[Çözülecek Problemler]
[1] Sosyalist örgütlerin İstanbul'daki ortak tutumuna dair habere göre Kadıköy'deki basın toplantısına katılan kişilerin yalnızca adlarını ve soyadlarını sıralayın.
[2] Sosyalist örgütlerin İstanbul'daki ortak tutumuna dair haberde "ARTI GERÇEK - Emek" ile "tutum aldıklarını belirtti." arasındaki kısmı, iki ifade de dahil olmak üzere hiç değiştirmeden yeniden yazın.

[Sunulan Metin]
Sosyalistler İstanbul'da ortak hareket edecek
EMEP, Halkevleri, TİP ve TÖP/G ortak bir açıklama yaparak, yerel seçimde İstanbul'da birlikte hareket edeceklerini açıkladı.
ARTI GERÇEK - Emek Partisi (EMEP), Halkevleri, Türkiye İşçi Partisi (TİP) ve Toplumsal Özgürlük Partisi Girişimi (TÖP/G) İstanbul İl Örgütleri, yerel seçimlere ilişkin basın toplantısı düzenledi. Kadıköy'deki TİP Genel Merkezi'nde düzenlenen basın toplantısına EMEP İstanbul İl Başkanı Sema Barbaros, TİP İstanbul Yöneticisi Deniz Gülşen, Halkevleri İstanbul il Başkanı Cihan Uyanık ve TÖP/G Merkez Yönetim Kurulu’ndan Emrah Arıkuşu katıldı.
Dört örgüt, İstanbul'daki yerel seçimlere ilişkin ortak bir tutum aldıklarını belirtti.

(Veri dosyasından bir bölüm)
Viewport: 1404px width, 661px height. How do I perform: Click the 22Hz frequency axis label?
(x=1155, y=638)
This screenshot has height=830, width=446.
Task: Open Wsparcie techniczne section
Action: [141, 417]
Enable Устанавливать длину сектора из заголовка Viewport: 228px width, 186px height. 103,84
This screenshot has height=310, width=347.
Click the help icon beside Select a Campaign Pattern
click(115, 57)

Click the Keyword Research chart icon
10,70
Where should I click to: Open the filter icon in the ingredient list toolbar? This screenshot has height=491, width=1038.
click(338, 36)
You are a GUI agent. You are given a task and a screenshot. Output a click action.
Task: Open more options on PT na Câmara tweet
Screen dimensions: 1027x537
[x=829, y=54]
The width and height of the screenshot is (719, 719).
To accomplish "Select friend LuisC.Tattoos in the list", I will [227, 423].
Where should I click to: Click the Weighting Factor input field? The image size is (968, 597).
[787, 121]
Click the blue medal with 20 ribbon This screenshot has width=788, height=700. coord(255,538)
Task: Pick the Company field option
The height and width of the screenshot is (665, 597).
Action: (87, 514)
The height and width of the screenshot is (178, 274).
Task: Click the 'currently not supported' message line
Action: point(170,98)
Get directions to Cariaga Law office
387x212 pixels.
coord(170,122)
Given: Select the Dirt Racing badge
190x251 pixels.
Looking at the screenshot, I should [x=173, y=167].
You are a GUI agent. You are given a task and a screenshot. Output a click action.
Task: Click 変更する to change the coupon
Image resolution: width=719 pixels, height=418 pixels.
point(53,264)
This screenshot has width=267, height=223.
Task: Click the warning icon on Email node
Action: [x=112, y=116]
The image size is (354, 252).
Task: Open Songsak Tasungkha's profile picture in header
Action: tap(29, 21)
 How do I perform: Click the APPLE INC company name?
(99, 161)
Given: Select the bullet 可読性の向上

[Görevlere Göre Yanıtlar]
[1] Sema Barbaros, Deniz Gülşen, Cihan Uyanık, Emrah Arıkuşu

[2]
ARTI GERÇEK - Emek Partisi (EMEP), Halkevleri, Türkiye İşçi Partisi (TİP) ve Toplumsal Özgürlük Partisi Girişimi (TÖP/G) İstanbul İl Örgütleri, yerel seçimlere ilişkin basın toplantısı düzenledi. Kadıköy'deki TİP Genel Merkezi'nde düzenlenen basın toplantısına EMEP İstanbul İl Başkanı Sema Barbaros, TİP İstanbul Yöneticisi Deniz Gülşen, Halkevleri İstanbul il Başkanı Cihan Uyanık ve TÖP/G Merkez Yönetim Kurulu’ndan Emrah Arıkuşu katıldı.
Dört örgüt, İstanbul'daki yerel seçimlere ilişkin ortak bir tutum aldıklarını belirtti.